Aaron Graft: Yeah, indeed. So we certainly use vendors, but we are doing to develop. And that’s a great question, Frank, and something I want to point out. We will, in the year 2024, spend or I think of it as invest over $110 million in technology. Now that includes our people, and that includes just tech spend away from people. That is over 25%, almost 30% of all of our noninterest expenses. I don’t think that there is another bank that I’m aware of that invest that much in technology. We’re not just here using other people to build the tech and then marketing it under our name. Like this is built from the ground up by us for truckers because we know that there is no other bank who cares about truckers the way we care about truckers.

So it is being built by us.

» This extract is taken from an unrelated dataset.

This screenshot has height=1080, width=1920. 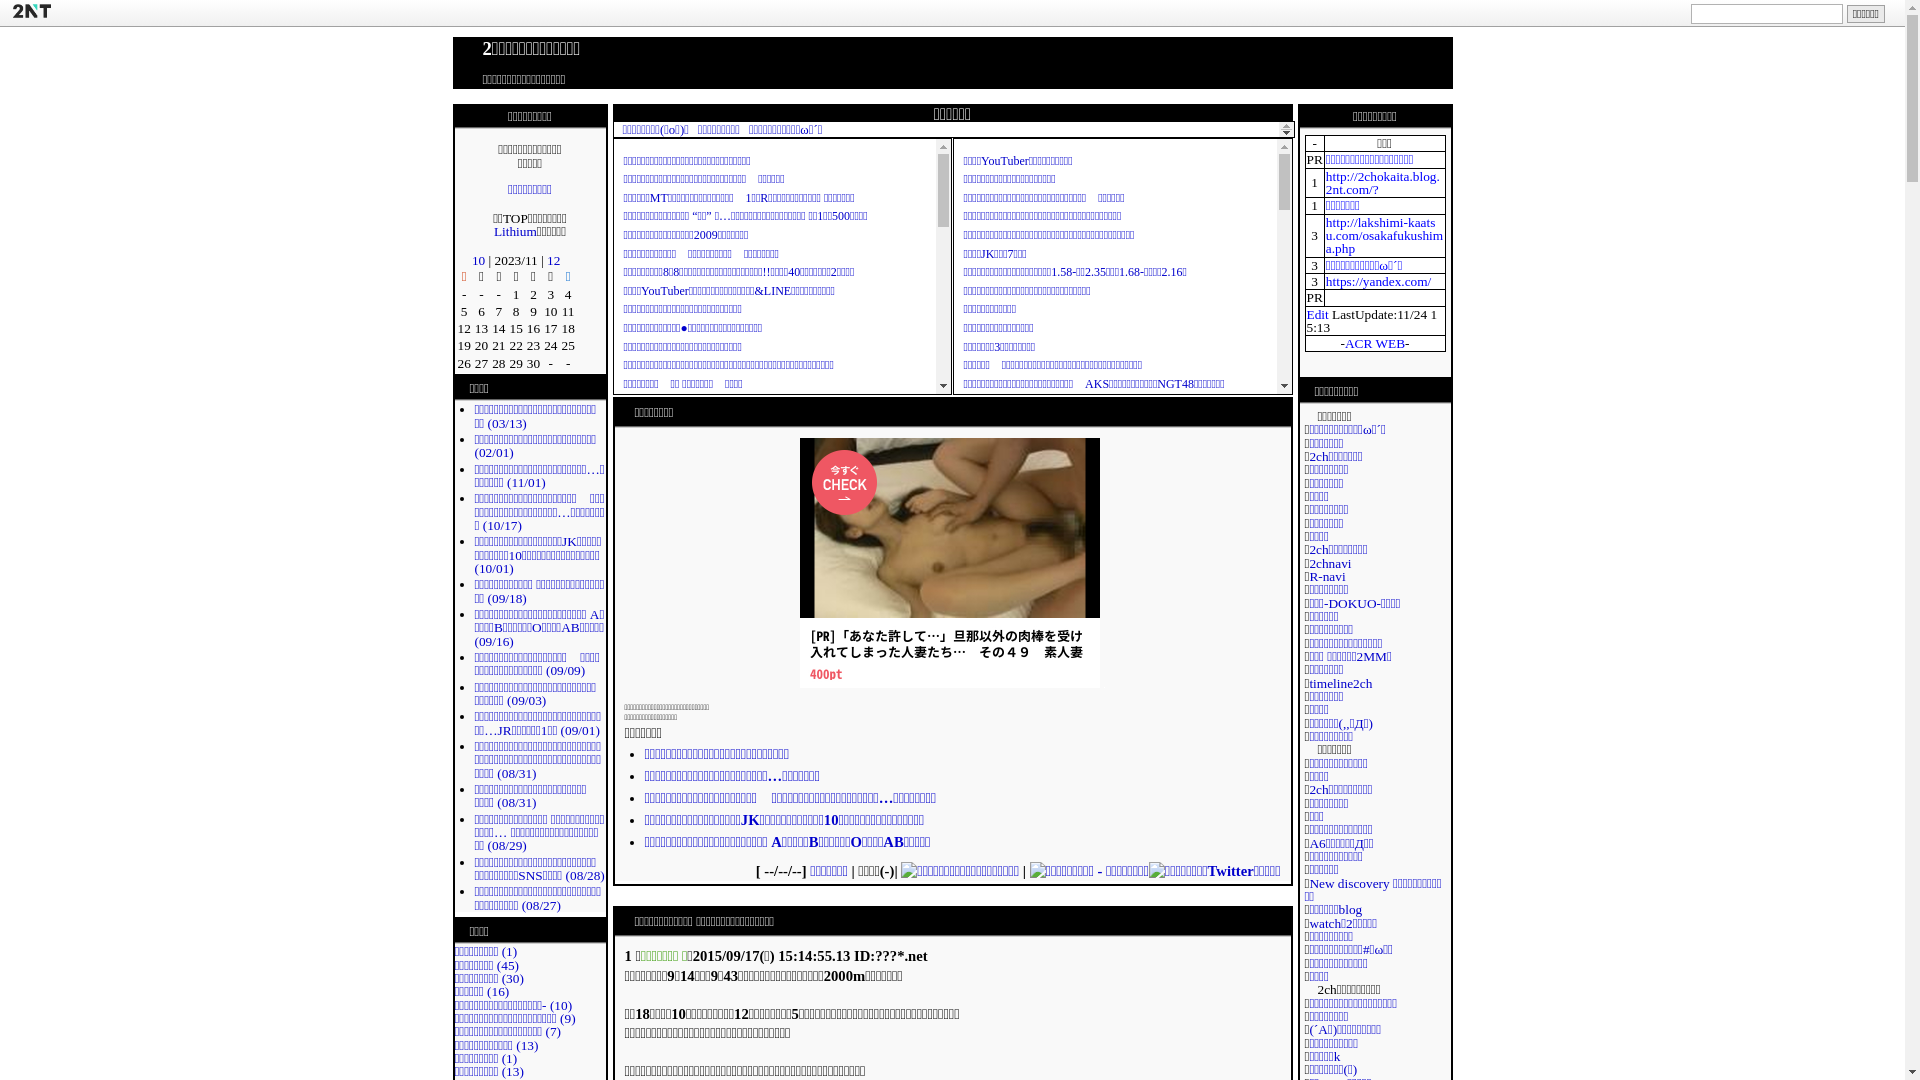 I want to click on '10', so click(x=477, y=259).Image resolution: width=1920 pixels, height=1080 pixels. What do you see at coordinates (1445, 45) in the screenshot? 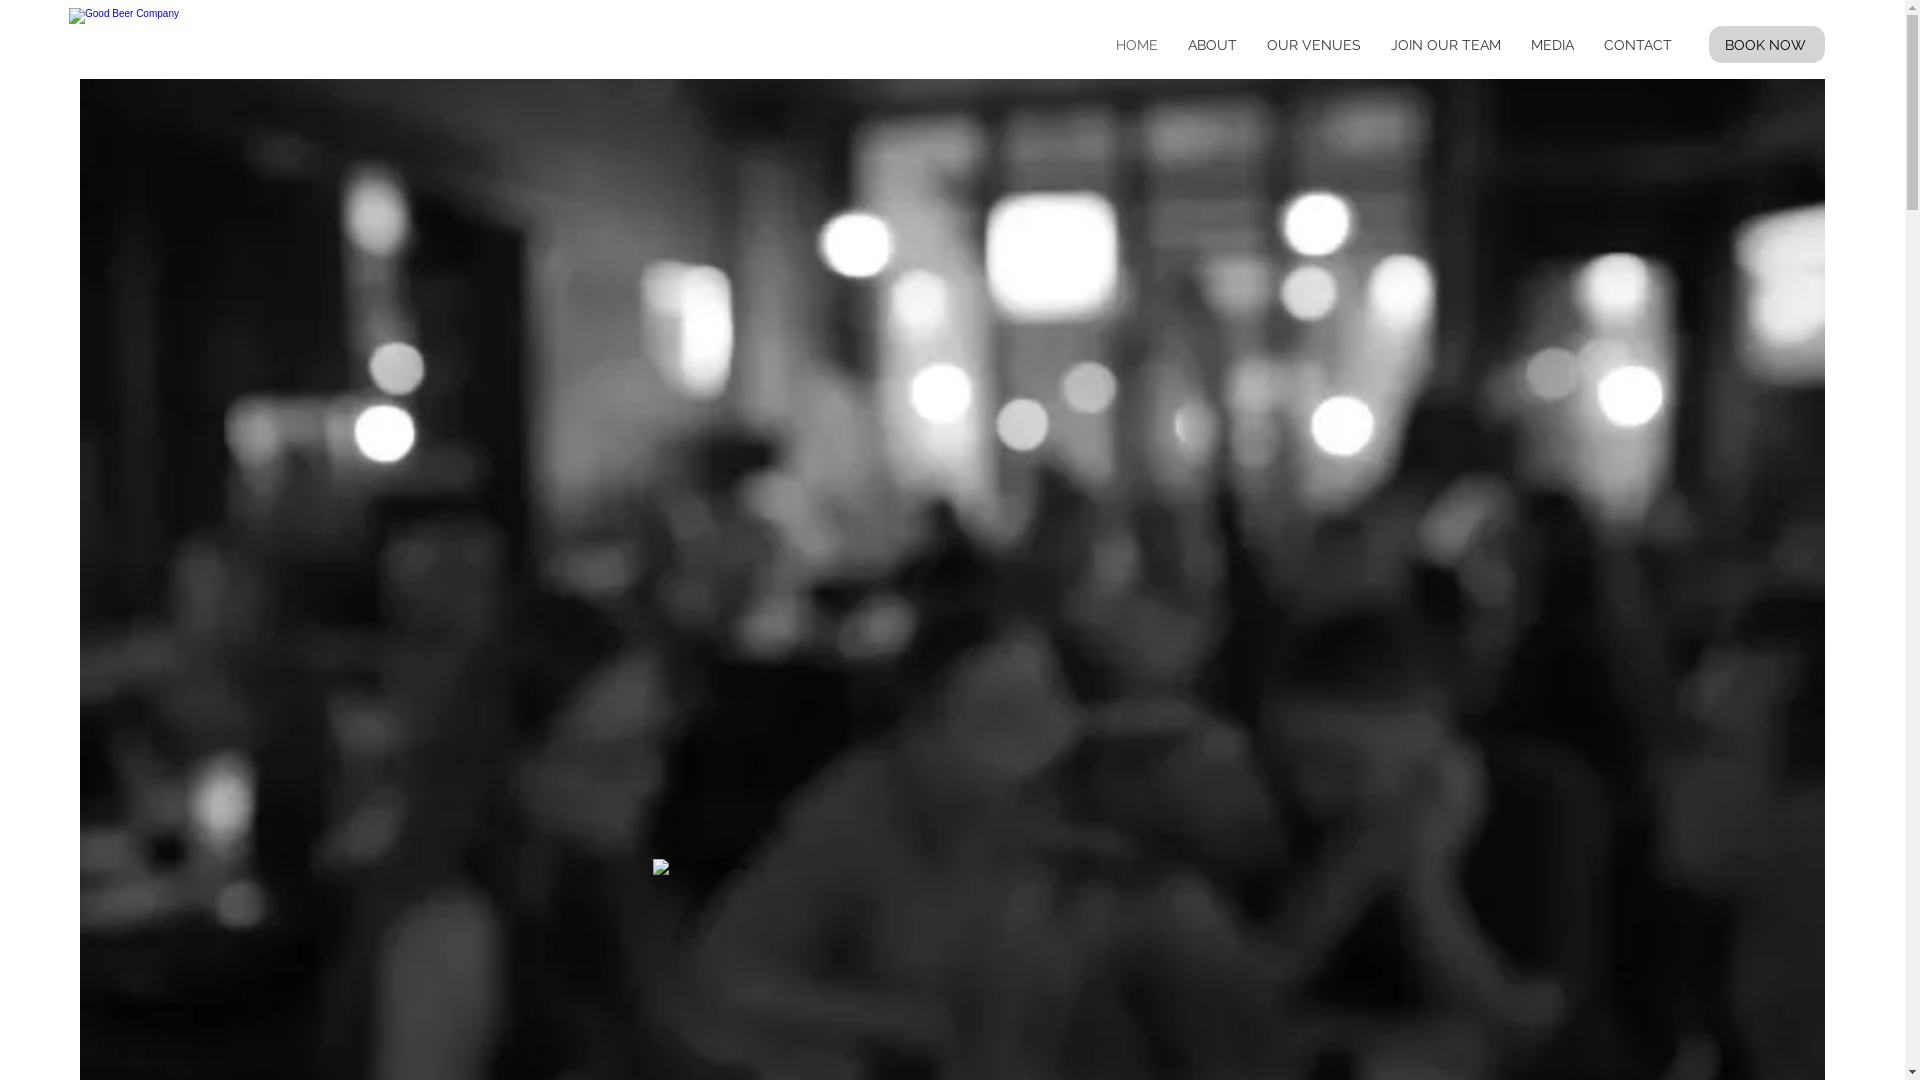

We certainly use vendors as any technology provider would. To the second point, as we think that in the year 2024, you’re going to see roughly $5 million of investment in the LoadPay initiative. Some of that will be capitalized, some of that will be expensed. It would be reasonable to expect revenue to start showing up in 2025. There may be some that shows up in 2024, but we’re not counting on it. We think of this as a 2025 and beyond opportunity.

Frank Schiraldi: Okay. I appreciate that. Sorry, go ahead.

Unidentified Company Representative: I’m just going to confirm that yes, we are serving as the bank sponsor behind LoadPay as well. which is important from an economic perspective because it allows us to capture the float benefit, the fees, leverage our existing systems without as much incremental cost as we might, otherwise, we had rely on another bank sponsor.

Frank Schiraldi: Okay. And if I could sneak in just one more on the — you mentioned in the letter on loan modifications and just wanted to get a sense, I assume, generally, those are — continue to be on the rate side, primarily. If you can share what those modifications generally look like from a rate standpoint in terms of reduction in rate? And then do those — and then if you can just share total modifications end of period or growth in the quarter in the various segments. Thank you.